No es lo mismo que esos placenteros viajes los hubiera hecho un ciudadano anónimo a que los hiciera nada más y nada menos que el número uno de la Justicia de este país. Acaso no infringió el Código Penal, pero lo que aparece meridianamente claro es que Carlos Dívar no dio la talla que es exigible a una autoridad esencial para el buen funcionamiento del Estado de Derecho y para la seguridad jurídica de los ciudadanos.
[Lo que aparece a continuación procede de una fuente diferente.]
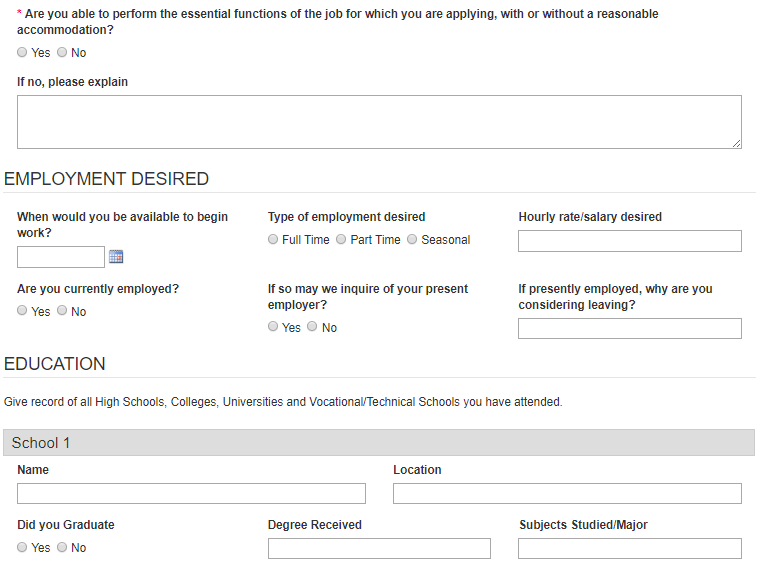Choose Seasonal employment type

413,239
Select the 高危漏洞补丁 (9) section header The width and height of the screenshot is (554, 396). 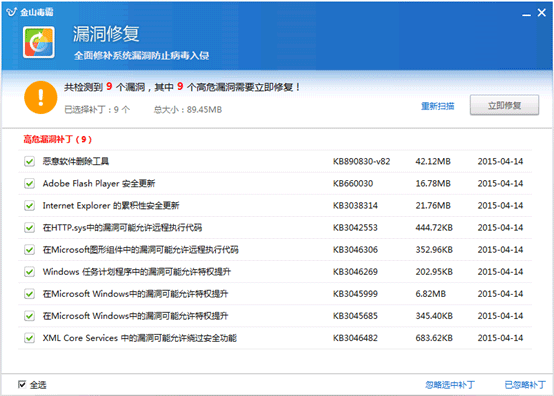click(58, 139)
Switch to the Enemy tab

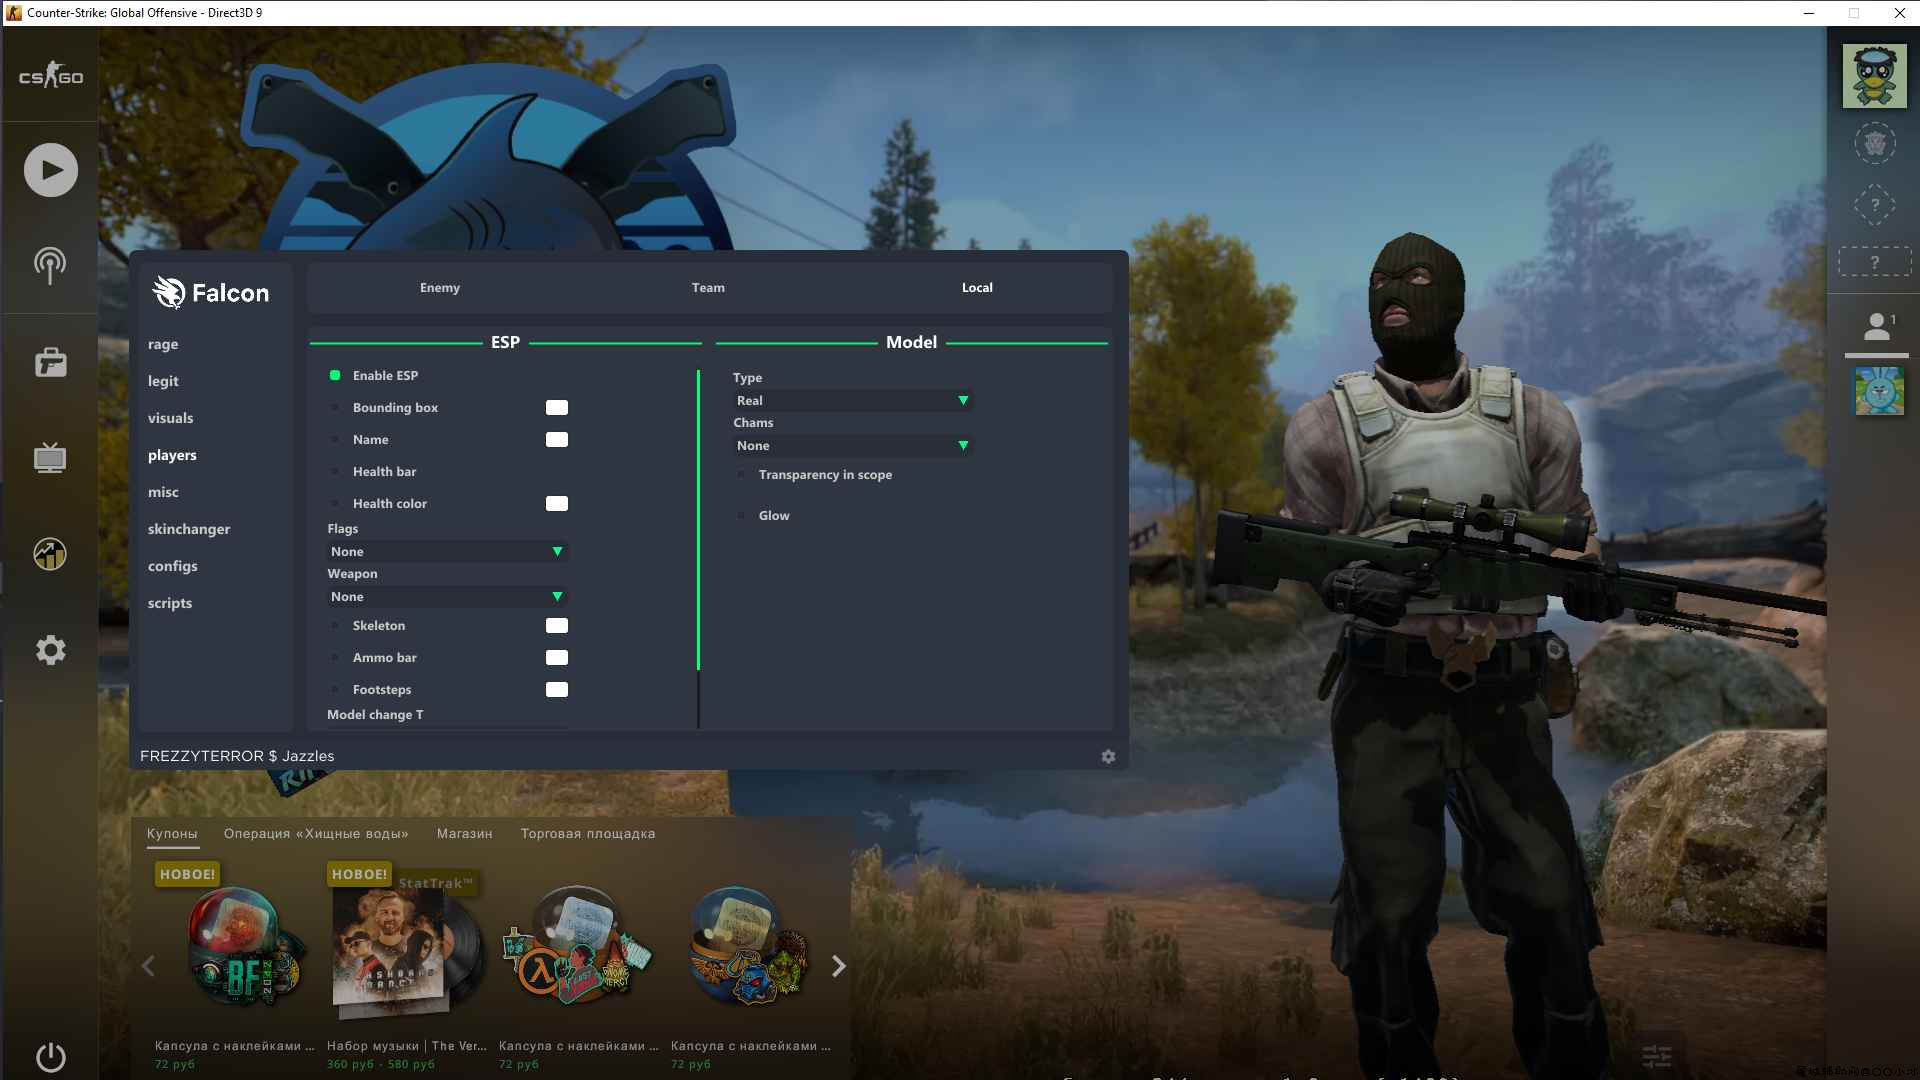coord(440,288)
La que ha ganado la batalla del 'caso Dívar' ha sido la opinión pública y, por consiguiente, también la libertad de información y de opinión, que son uno de los ejes de la democracia. Aquí y ahora no ha vencido solo un sector de las élites judiciales, sino el pueblo soberano. Como no podía ser de otra forma, las exigencias de los ciudadanos hacia los que tienen acceso a las arcas públicas han subido de nivel. Una circunstancia no menor ya que contribuye a que se incremente el grado de pulcritud o de higiene de los que dirigen o manejan instituciones del Estado.

Si este episodio sirve para fortalecer la transparencia y por tanto enterrar la opacidad, bienvenido sea. Alerta, pues, los que están encausados por haber metido la mano en el cajón de todos. Las triquiñuelas en los juzgados podrán conseguir acaso acuerdos benevolentes en el marco de la ley. Pero a ojos de los ciudadanos no les servirá de gran cosa.

Si al frente del Tribunal Supremo y del CGPJ estuviese un magistrado con ganas de trabajar a fondo en la reforma de la Justicia, conseguiría transmitir un mensaje valioso y urgente. La Justicia no disfruta de la confianza de los ciudadanos de a pie y se cuentan con los dedos de las manos los que están convencidos de que es igual para todos. Al menos, que el 'caso Dívar' consiga a abrir un proceso de mejoras palpables en el mundo judicial. Un reto difícil, pero no imposible.